There is/was a German group called Einsturzen Neubauten (I think that is spelled correctly) which routinely used kitchen appliances and power tools. Hardly a mainstream rock group though.

“Legs” Larry Smith is rock’s best tap dancer, performing on Elton John’s “I Think I’m Gonna Kill Myself” as well as with the Bonzo Dog Band.

And, of course, there are the guest musicians on the Bonzo’s “The Intro and the Outro”: Eric Clapton on ukelele, Adoph Hitler on Vibes, General de Gaulle on accordian, Roy Rogers on Trigger, etc. They also included in their act such instruments as the trouse press, euphonium, slide whistle, rhythm pole, etc.

John Entwhistle of the Who plays French horn on occasion.

Roy Wood once recorded a song called “Wake Up” (from the long lost Boulders album) which used a toilet plunger in it’s original use as a rhythm instrument.

Wendy O. Williams of the Plasmatics played the chainsaw and the shotgun.

Oingo Boingo often incorporates African balafons (wooden xylophones), notably in the song “Grey Matter.” Their “Nothing to Fear” album also utilizes something called a “rhumbaphone” on several tracks. I’m not exactly sure what it is, but the album credits a band member with designing them.

Billy-

Ahhh! I’m not crazy. Before I saw them, my brother had told me that he’d heard that Trey sometimes used a theremin during their shows.

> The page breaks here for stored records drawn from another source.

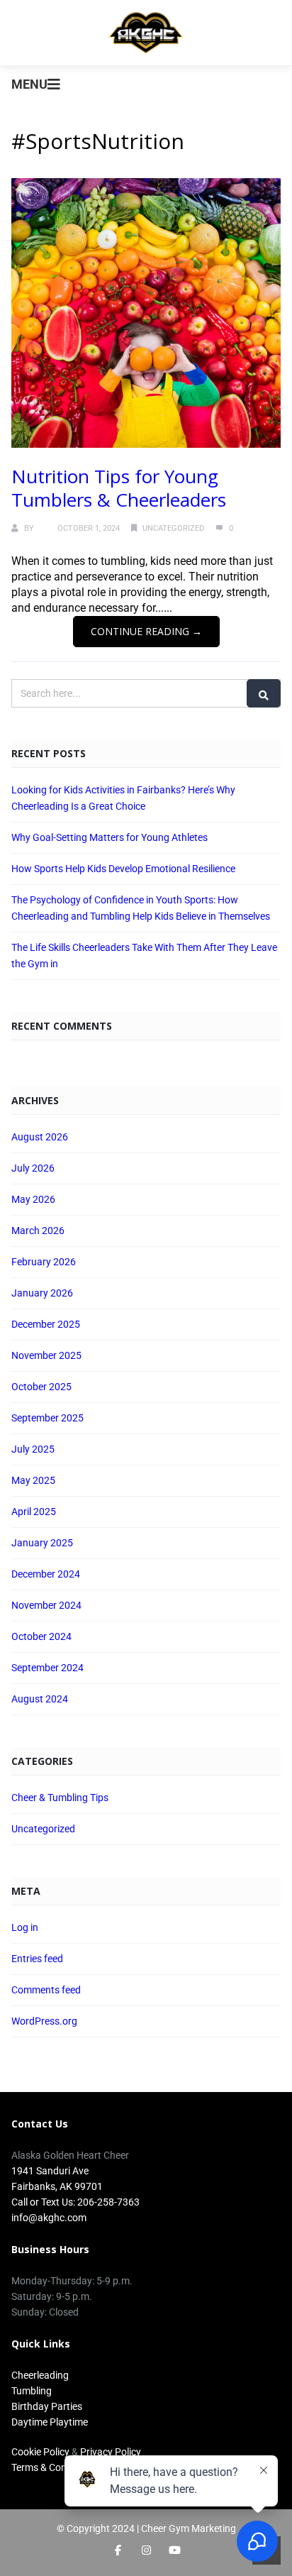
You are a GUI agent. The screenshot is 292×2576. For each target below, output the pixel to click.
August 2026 (39, 1137)
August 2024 (39, 1699)
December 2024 (45, 1574)
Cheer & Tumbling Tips (59, 1797)
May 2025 (33, 1480)
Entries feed (37, 1958)
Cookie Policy (40, 2451)
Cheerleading (40, 2375)
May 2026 (33, 1199)
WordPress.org (44, 2021)
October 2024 (41, 1636)
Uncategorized (173, 528)
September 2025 (47, 1418)
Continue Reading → (146, 631)
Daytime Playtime (49, 2422)
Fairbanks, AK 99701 (57, 2186)
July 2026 (33, 1168)
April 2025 (33, 1511)
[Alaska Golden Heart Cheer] (146, 33)
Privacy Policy (110, 2451)
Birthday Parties (46, 2406)
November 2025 (46, 1355)
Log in (24, 1927)
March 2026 (37, 1230)
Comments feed (46, 1990)
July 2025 (33, 1449)
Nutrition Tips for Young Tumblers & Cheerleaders (118, 487)
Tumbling (31, 2390)
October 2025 (41, 1386)
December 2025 (45, 1324)
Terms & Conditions (53, 2467)
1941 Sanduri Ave (50, 2170)
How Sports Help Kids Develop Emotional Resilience (123, 868)
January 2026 (42, 1293)
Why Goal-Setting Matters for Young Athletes (109, 837)
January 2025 (42, 1542)
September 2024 (47, 1667)
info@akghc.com (48, 2217)
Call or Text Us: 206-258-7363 (75, 2202)
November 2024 (46, 1605)
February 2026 (43, 1261)
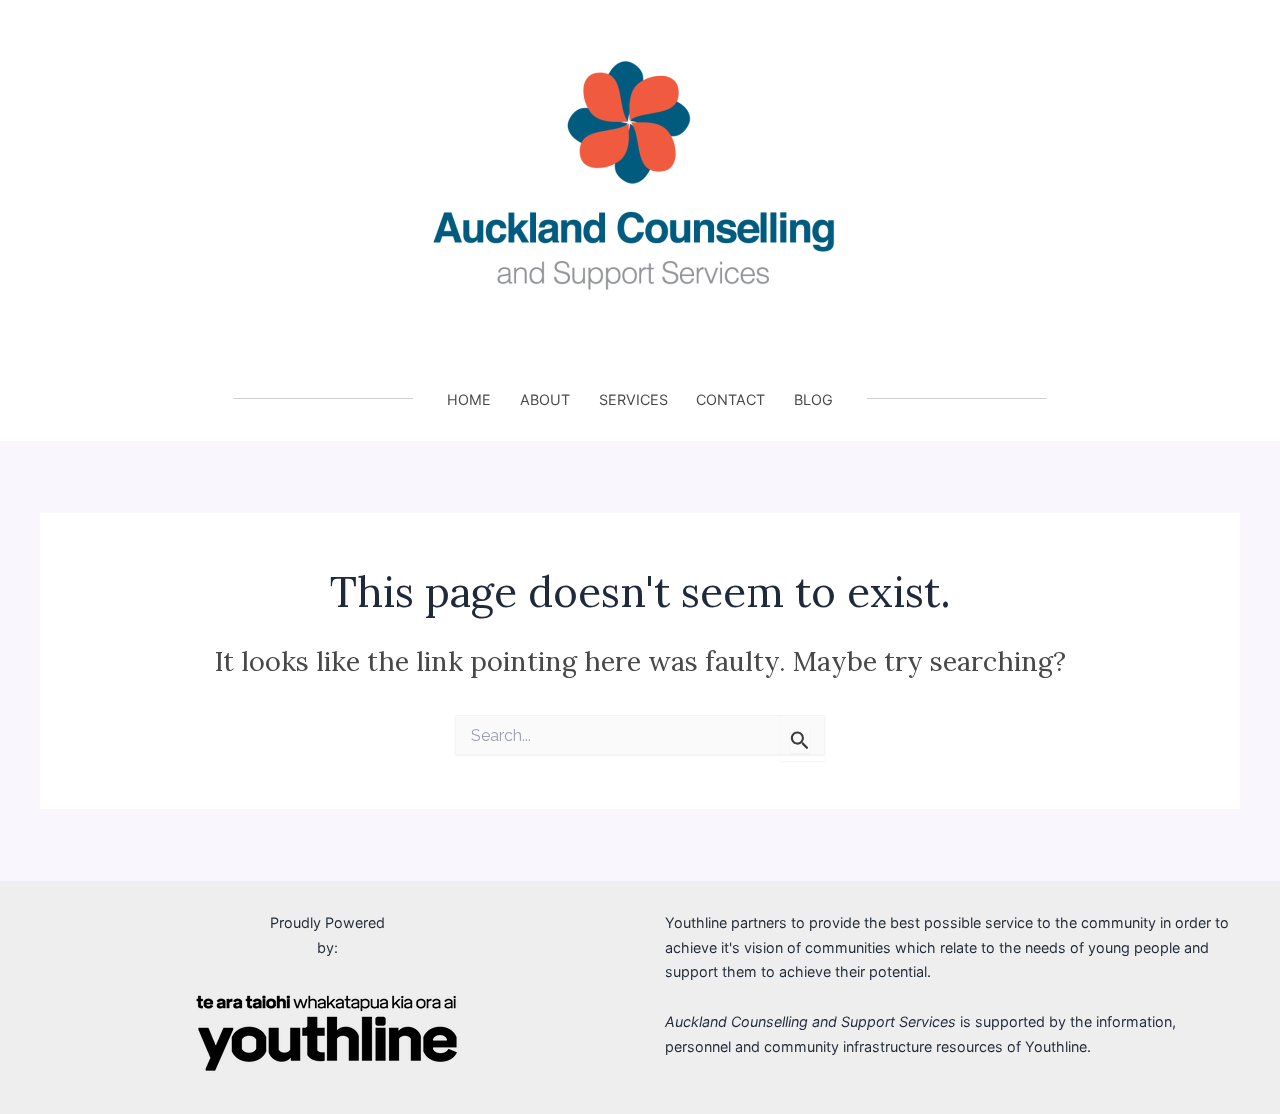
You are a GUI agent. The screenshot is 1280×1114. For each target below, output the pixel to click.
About (545, 399)
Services (633, 399)
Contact (730, 399)
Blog (813, 399)
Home (469, 399)
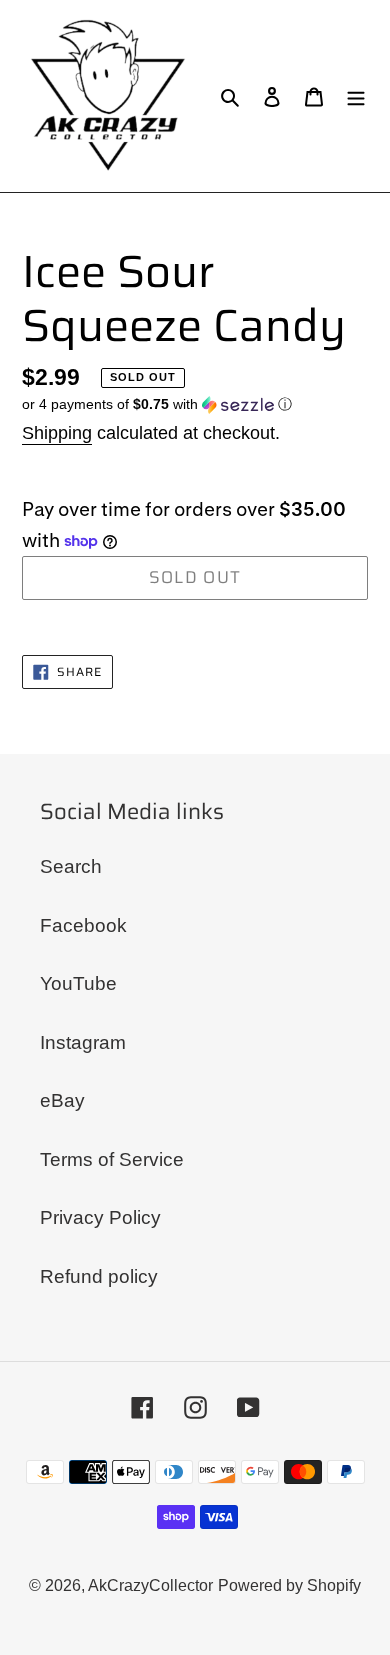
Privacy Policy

So I was on the lookout for that. And I noticed in the video of Shadow of a Man on their website, he was doing something weird with that antler guitar. At the concert, I realized he was moving his hands around it and grabbing it and such, so I came to the conclusion you did. I saw them Saturday night; if any of y’all get a chance to see them, I’d recommend it. Also, if anyone has any idea on how to get therimin guts into an antler (or anything else) and wire it through a guitar, I’d like to know.

-Neil

Yabob, I tried this topic a while ago. I hope this link works:

http://boards.straightdope.com/sdmb/showthread.php?threadid=82579

Although it tended to drift off the “rock acts” topic after a while, it was pretty fun. I had been originally looking for “mainstream” bands and actual instruments, but people tended to count sound effects and such rather than just instruments.